Content starts

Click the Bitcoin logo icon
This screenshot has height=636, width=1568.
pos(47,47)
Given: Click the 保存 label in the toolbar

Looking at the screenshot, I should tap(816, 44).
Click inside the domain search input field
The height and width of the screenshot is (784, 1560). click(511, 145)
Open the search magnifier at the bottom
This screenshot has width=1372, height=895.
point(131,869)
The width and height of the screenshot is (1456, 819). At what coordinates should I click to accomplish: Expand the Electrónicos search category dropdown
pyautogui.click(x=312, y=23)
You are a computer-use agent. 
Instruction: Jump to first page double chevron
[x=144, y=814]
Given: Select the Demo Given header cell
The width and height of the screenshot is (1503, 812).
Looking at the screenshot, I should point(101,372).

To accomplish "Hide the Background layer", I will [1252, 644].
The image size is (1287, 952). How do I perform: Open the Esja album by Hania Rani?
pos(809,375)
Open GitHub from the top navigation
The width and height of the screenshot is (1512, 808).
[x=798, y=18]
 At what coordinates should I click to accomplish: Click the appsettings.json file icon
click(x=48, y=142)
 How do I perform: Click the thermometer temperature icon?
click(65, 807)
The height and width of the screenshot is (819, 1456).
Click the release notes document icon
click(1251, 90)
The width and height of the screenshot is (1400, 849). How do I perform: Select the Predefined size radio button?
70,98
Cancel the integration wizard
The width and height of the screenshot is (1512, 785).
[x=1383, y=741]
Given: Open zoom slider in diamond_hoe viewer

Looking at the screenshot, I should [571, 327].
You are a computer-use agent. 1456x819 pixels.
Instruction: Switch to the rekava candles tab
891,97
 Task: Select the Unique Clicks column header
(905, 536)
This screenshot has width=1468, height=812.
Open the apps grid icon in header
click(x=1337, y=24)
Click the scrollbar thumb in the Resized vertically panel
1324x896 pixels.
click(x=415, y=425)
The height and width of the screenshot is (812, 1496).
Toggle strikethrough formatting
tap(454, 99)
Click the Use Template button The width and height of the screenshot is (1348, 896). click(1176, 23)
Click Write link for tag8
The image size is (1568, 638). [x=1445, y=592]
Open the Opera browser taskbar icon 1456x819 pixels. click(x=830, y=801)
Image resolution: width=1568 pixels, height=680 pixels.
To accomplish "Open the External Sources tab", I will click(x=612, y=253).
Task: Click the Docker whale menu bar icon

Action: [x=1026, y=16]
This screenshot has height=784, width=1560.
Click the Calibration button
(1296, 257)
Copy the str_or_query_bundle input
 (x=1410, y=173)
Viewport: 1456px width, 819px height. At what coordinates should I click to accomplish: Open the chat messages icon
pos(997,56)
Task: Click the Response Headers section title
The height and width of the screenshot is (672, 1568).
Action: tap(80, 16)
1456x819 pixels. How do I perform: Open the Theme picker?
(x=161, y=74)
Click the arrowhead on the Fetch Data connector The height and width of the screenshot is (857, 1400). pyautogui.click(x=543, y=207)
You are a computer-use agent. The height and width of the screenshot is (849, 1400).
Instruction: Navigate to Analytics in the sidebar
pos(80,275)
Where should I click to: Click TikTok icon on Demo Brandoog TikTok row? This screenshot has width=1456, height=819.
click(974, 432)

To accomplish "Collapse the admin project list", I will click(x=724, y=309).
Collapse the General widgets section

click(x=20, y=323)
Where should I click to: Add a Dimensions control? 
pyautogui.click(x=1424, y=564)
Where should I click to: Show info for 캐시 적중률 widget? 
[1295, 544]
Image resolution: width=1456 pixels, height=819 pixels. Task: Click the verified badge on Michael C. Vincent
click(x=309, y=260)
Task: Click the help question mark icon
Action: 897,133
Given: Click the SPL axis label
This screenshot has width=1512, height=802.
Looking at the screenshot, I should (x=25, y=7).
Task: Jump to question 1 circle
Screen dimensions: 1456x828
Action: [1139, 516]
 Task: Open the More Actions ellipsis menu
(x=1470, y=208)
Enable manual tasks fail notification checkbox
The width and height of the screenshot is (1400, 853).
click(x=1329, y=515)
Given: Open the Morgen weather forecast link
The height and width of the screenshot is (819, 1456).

Content ends

YOUR TASK:
Full repetition needed. Write out every entry above exactly as given.

SOLUTION TO THE PROBLEM:
Click the Bitcoin logo icon
This screenshot has height=636, width=1568.
pos(47,47)
Given: Click the 保存 label in the toolbar

Looking at the screenshot, I should tap(816, 44).
Click inside the domain search input field
The height and width of the screenshot is (784, 1560). click(511, 145)
Open the search magnifier at the bottom
This screenshot has width=1372, height=895.
point(131,869)
The width and height of the screenshot is (1456, 819). At what coordinates should I click to accomplish: Expand the Electrónicos search category dropdown
pyautogui.click(x=312, y=23)
You are a computer-use agent. 
Instruction: Jump to first page double chevron
[x=144, y=814]
Given: Select the Demo Given header cell
The width and height of the screenshot is (1503, 812).
Looking at the screenshot, I should point(101,372).

To accomplish "Hide the Background layer", I will [1252, 644].
The image size is (1287, 952). How do I perform: Open the Esja album by Hania Rani?
pos(809,375)
Open GitHub from the top navigation
The width and height of the screenshot is (1512, 808).
[x=798, y=18]
 At what coordinates should I click to accomplish: Click the appsettings.json file icon
click(x=48, y=142)
 How do I perform: Click the thermometer temperature icon?
click(65, 807)
The height and width of the screenshot is (819, 1456).
Click the release notes document icon
click(1251, 90)
The width and height of the screenshot is (1400, 849). How do I perform: Select the Predefined size radio button?
70,98
Cancel the integration wizard
The width and height of the screenshot is (1512, 785).
[x=1383, y=741]
Given: Open zoom slider in diamond_hoe viewer

Looking at the screenshot, I should [571, 327].
You are a computer-use agent. 1456x819 pixels.
Instruction: Switch to the rekava candles tab
891,97
 Task: Select the Unique Clicks column header
(905, 536)
This screenshot has width=1468, height=812.
Open the apps grid icon in header
click(x=1337, y=24)
Click the scrollbar thumb in the Resized vertically panel
1324x896 pixels.
click(x=415, y=425)
The height and width of the screenshot is (812, 1496).
Toggle strikethrough formatting
tap(454, 99)
Click the Use Template button The width and height of the screenshot is (1348, 896). click(1176, 23)
Click Write link for tag8
The image size is (1568, 638). [x=1445, y=592]
Open the Opera browser taskbar icon 1456x819 pixels. click(x=830, y=801)
Image resolution: width=1568 pixels, height=680 pixels.
To accomplish "Open the External Sources tab", I will click(x=612, y=253).
Task: Click the Docker whale menu bar icon

Action: [x=1026, y=16]
This screenshot has height=784, width=1560.
Click the Calibration button
(1296, 257)
Copy the str_or_query_bundle input
 (x=1410, y=173)
Viewport: 1456px width, 819px height. At what coordinates should I click to accomplish: Open the chat messages icon
pos(997,56)
Task: Click the Response Headers section title
The height and width of the screenshot is (672, 1568).
Action: tap(80, 16)
1456x819 pixels. How do I perform: Open the Theme picker?
(x=161, y=74)
Click the arrowhead on the Fetch Data connector The height and width of the screenshot is (857, 1400). pyautogui.click(x=543, y=207)
You are a computer-use agent. The height and width of the screenshot is (849, 1400).
Instruction: Navigate to Analytics in the sidebar
pos(80,275)
Where should I click to: Click TikTok icon on Demo Brandoog TikTok row? This screenshot has width=1456, height=819.
click(974, 432)

To accomplish "Collapse the admin project list", I will click(x=724, y=309).
Collapse the General widgets section

click(x=20, y=323)
Where should I click to: Add a Dimensions control? 
pyautogui.click(x=1424, y=564)
Where should I click to: Show info for 캐시 적중률 widget? 
[1295, 544]
Image resolution: width=1456 pixels, height=819 pixels. Task: Click the verified badge on Michael C. Vincent
click(x=309, y=260)
Task: Click the help question mark icon
Action: 897,133
Given: Click the SPL axis label
This screenshot has width=1512, height=802.
Looking at the screenshot, I should (x=25, y=7).
Task: Jump to question 1 circle
Screen dimensions: 1456x828
Action: [1139, 516]
 Task: Open the More Actions ellipsis menu
(x=1470, y=208)
Enable manual tasks fail notification checkbox
The width and height of the screenshot is (1400, 853).
click(x=1329, y=515)
Given: Open the Morgen weather forecast link
The height and width of the screenshot is (819, 1456).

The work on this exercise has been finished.